--- START ---

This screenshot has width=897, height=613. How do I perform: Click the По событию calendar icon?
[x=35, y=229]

--- END ---
--- START ---

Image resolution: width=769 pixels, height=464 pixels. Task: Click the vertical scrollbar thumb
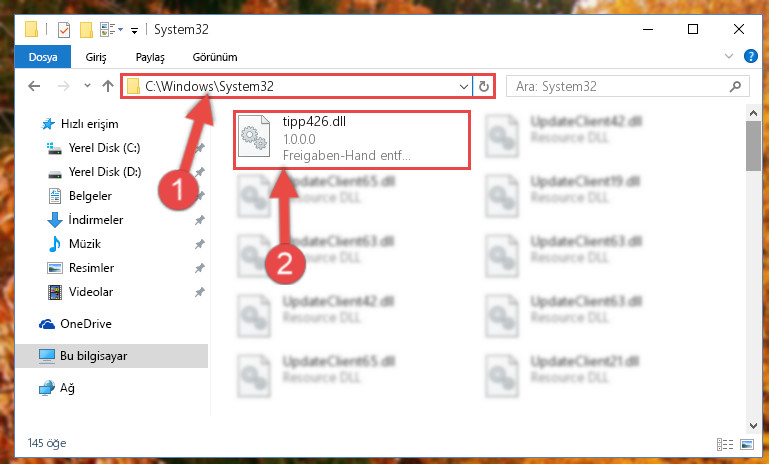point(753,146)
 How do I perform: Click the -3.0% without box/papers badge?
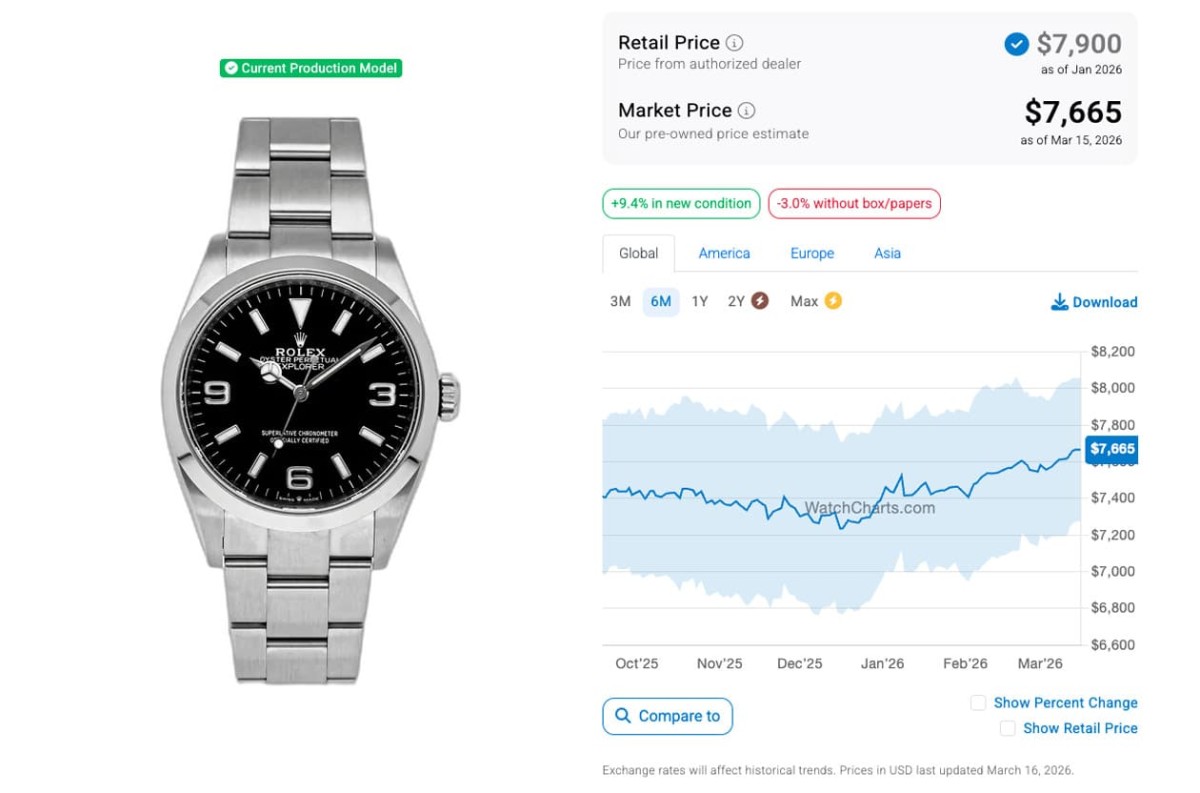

--- END ---

Go back to the listing above and reproduce, exactly, the stretch from the line bearing "Image resolution: width=769" through the line bearing "How do I perform: Click the -3.0%", without its pictures.

Task result:
Image resolution: width=769 pixels, height=464 pixels. Task: Click the vertical scrollbar thumb
point(753,146)
 How do I perform: Click the -3.0% without box/papers badge?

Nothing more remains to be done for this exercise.